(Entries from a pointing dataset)
———

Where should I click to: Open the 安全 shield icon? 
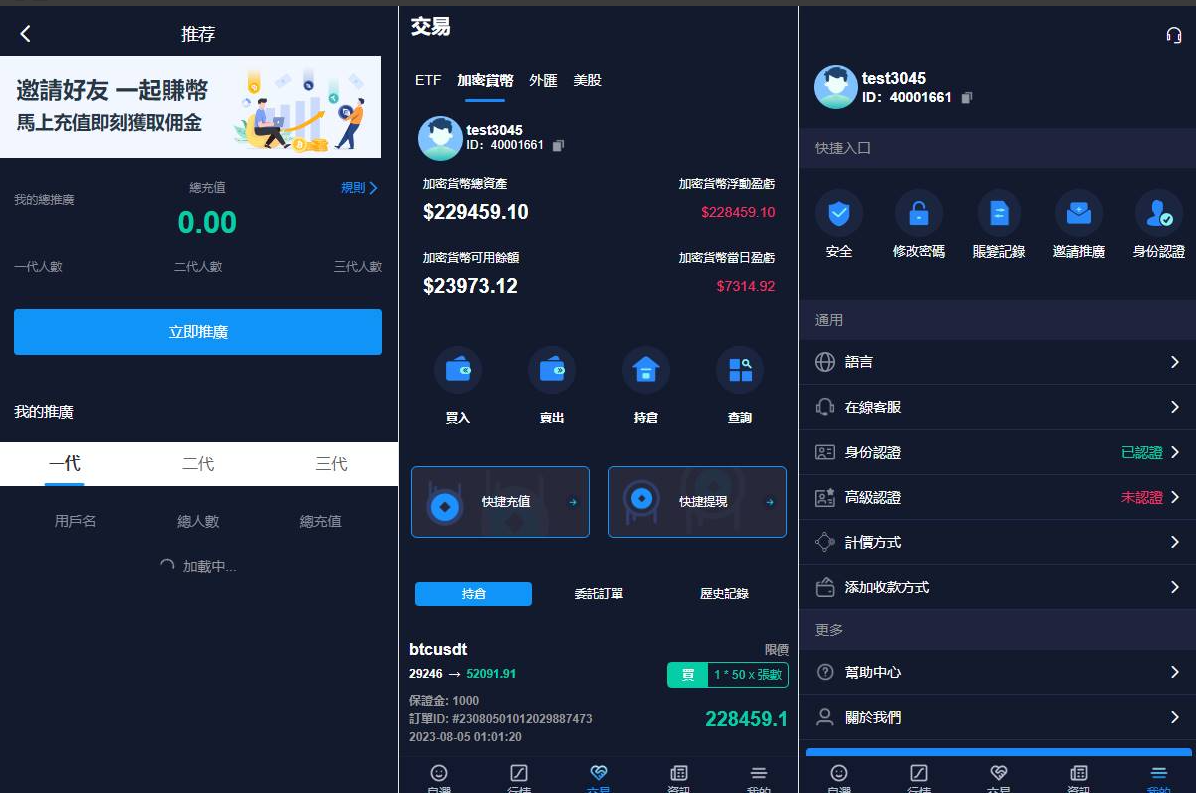[x=838, y=213]
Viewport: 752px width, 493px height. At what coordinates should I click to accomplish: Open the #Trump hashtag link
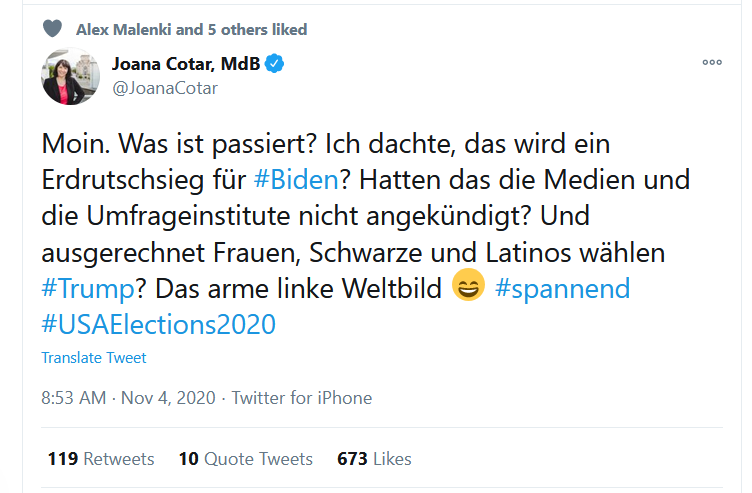(x=88, y=289)
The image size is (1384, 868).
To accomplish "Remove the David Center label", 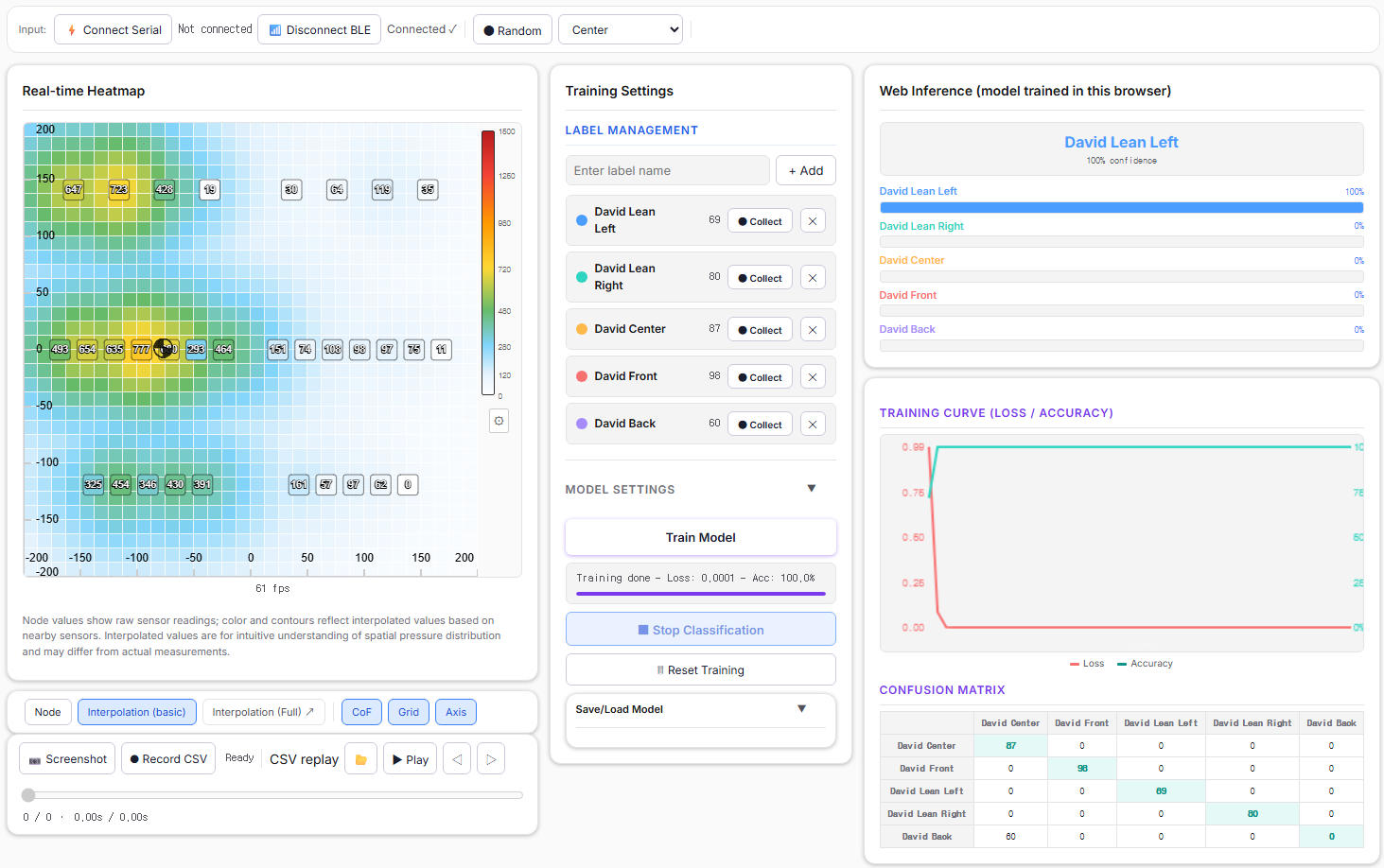I will [x=813, y=330].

———

OBJECTIVE -
Count the lines in the entries above that contain the word "Open", and give only the number.

OUTPUT FOR THIS TASK -
2